Transcribe every record in full, keeping it exactly the same.

□ □ □ □ □ □ □

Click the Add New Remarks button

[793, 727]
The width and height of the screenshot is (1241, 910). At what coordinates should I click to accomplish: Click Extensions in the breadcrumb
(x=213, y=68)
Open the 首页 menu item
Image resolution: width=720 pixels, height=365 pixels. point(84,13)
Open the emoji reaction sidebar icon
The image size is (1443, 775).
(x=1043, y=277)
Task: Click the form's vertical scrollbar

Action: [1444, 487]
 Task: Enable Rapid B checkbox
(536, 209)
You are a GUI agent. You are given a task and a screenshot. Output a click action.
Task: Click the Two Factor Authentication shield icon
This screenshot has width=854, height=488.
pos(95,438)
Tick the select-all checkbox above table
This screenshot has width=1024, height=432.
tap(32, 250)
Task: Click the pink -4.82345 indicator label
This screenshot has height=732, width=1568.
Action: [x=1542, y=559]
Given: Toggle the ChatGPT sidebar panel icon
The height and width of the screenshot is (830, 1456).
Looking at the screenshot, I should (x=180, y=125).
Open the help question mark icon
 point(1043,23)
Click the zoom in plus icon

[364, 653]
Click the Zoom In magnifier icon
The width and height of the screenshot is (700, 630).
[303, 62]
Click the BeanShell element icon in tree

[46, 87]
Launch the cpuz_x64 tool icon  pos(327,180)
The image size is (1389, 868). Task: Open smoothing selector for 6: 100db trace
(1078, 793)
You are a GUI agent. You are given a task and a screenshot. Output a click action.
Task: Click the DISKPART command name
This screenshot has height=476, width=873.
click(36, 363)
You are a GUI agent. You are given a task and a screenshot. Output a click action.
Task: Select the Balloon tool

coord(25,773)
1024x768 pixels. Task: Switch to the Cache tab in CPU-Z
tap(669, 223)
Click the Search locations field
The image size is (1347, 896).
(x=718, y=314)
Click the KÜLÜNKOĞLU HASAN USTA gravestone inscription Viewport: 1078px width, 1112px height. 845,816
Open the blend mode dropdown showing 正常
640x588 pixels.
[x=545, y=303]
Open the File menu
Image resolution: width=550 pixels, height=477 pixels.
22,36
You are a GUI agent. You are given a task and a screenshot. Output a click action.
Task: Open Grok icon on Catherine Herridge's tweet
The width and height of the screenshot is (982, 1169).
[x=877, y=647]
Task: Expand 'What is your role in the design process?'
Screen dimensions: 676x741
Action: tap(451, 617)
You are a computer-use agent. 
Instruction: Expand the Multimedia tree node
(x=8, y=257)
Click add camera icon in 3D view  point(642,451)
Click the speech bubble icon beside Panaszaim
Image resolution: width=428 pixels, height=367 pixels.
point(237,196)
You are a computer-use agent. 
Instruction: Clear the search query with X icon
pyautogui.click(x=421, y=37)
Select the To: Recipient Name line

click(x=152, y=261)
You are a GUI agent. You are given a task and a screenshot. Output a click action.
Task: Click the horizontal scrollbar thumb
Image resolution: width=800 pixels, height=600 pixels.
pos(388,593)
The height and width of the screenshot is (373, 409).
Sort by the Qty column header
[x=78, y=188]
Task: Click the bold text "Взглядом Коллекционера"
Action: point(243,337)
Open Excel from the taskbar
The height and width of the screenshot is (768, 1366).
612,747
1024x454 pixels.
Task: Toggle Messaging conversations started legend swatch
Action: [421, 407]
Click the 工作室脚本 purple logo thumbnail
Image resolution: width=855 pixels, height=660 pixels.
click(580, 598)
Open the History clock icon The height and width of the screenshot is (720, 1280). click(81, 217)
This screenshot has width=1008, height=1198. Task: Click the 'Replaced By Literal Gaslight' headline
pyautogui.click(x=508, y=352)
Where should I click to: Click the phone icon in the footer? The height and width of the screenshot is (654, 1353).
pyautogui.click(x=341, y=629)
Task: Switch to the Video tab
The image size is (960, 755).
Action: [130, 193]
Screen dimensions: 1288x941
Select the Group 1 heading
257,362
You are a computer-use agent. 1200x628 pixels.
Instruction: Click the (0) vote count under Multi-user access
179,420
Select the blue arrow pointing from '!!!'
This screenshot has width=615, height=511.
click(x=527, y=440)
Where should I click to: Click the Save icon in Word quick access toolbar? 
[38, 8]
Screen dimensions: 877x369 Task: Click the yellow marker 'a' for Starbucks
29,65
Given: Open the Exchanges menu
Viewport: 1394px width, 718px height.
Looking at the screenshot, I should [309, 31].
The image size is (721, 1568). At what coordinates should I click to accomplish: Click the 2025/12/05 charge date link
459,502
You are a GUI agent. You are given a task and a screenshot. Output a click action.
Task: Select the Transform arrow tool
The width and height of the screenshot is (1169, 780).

□ □ □ □ □ □ □

** Result **
Click the Add New Remarks button

[793, 727]
The width and height of the screenshot is (1241, 910). At what coordinates should I click to accomplish: Click Extensions in the breadcrumb
(x=213, y=68)
Open the 首页 menu item
Image resolution: width=720 pixels, height=365 pixels. point(84,13)
Open the emoji reaction sidebar icon
The image size is (1443, 775).
(x=1043, y=277)
Task: Click the form's vertical scrollbar

Action: [1444, 487]
 Task: Enable Rapid B checkbox
(536, 209)
You are a GUI agent. You are given a task and a screenshot. Output a click action.
Task: Click the Two Factor Authentication shield icon
This screenshot has width=854, height=488.
pos(95,438)
Tick the select-all checkbox above table
This screenshot has width=1024, height=432.
tap(32, 250)
Task: Click the pink -4.82345 indicator label
This screenshot has height=732, width=1568.
Action: [x=1542, y=559]
Given: Toggle the ChatGPT sidebar panel icon
The height and width of the screenshot is (830, 1456).
Looking at the screenshot, I should (x=180, y=125).
Open the help question mark icon
 point(1043,23)
Click the zoom in plus icon

[364, 653]
Click the Zoom In magnifier icon
The width and height of the screenshot is (700, 630).
[303, 62]
Click the BeanShell element icon in tree

[46, 87]
Launch the cpuz_x64 tool icon  pos(327,180)
The image size is (1389, 868). Task: Open smoothing selector for 6: 100db trace
(1078, 793)
You are a GUI agent. You are given a task and a screenshot. Output a click action.
Task: Click the DISKPART command name
This screenshot has height=476, width=873.
click(36, 363)
You are a GUI agent. You are given a task and a screenshot. Output a click action.
Task: Select the Balloon tool

coord(25,773)
1024x768 pixels. Task: Switch to the Cache tab in CPU-Z
tap(669, 223)
Click the Search locations field
The image size is (1347, 896).
(x=718, y=314)
Click the KÜLÜNKOĞLU HASAN USTA gravestone inscription Viewport: 1078px width, 1112px height. 845,816
Open the blend mode dropdown showing 正常
640x588 pixels.
[x=545, y=303]
Open the File menu
Image resolution: width=550 pixels, height=477 pixels.
22,36
You are a GUI agent. You are given a task and a screenshot. Output a click action.
Task: Open Grok icon on Catherine Herridge's tweet
The width and height of the screenshot is (982, 1169).
[x=877, y=647]
Task: Expand 'What is your role in the design process?'
Screen dimensions: 676x741
Action: tap(451, 617)
You are a computer-use agent. 
Instruction: Expand the Multimedia tree node
(x=8, y=257)
Click add camera icon in 3D view  point(642,451)
Click the speech bubble icon beside Panaszaim
Image resolution: width=428 pixels, height=367 pixels.
point(237,196)
You are a computer-use agent. 
Instruction: Clear the search query with X icon
pyautogui.click(x=421, y=37)
Select the To: Recipient Name line

click(x=152, y=261)
You are a GUI agent. You are given a task and a screenshot. Output a click action.
Task: Click the horizontal scrollbar thumb
Image resolution: width=800 pixels, height=600 pixels.
pos(388,593)
The height and width of the screenshot is (373, 409).
Sort by the Qty column header
[x=78, y=188]
Task: Click the bold text "Взглядом Коллекционера"
Action: point(243,337)
Open Excel from the taskbar
The height and width of the screenshot is (768, 1366).
612,747
1024x454 pixels.
Task: Toggle Messaging conversations started legend swatch
Action: [421, 407]
Click the 工作室脚本 purple logo thumbnail
Image resolution: width=855 pixels, height=660 pixels.
click(580, 598)
Open the History clock icon The height and width of the screenshot is (720, 1280). click(81, 217)
This screenshot has width=1008, height=1198. Task: Click the 'Replaced By Literal Gaslight' headline
pyautogui.click(x=508, y=352)
Where should I click to: Click the phone icon in the footer? The height and width of the screenshot is (654, 1353).
pyautogui.click(x=341, y=629)
Task: Switch to the Video tab
The image size is (960, 755).
Action: [130, 193]
Screen dimensions: 1288x941
Select the Group 1 heading
257,362
You are a computer-use agent. 1200x628 pixels.
Instruction: Click the (0) vote count under Multi-user access
179,420
Select the blue arrow pointing from '!!!'
This screenshot has width=615, height=511.
click(x=527, y=440)
Where should I click to: Click the Save icon in Word quick access toolbar? 
[38, 8]
Screen dimensions: 877x369 Task: Click the yellow marker 'a' for Starbucks
29,65
Given: Open the Exchanges menu
Viewport: 1394px width, 718px height.
Looking at the screenshot, I should [309, 31].
The image size is (721, 1568). At what coordinates should I click to accomplish: Click the 2025/12/05 charge date link
459,502
You are a GUI agent. You are given a task and a screenshot. Output a click action.
Task: Select the Transform arrow tool
The width and height of the screenshot is (1169, 780).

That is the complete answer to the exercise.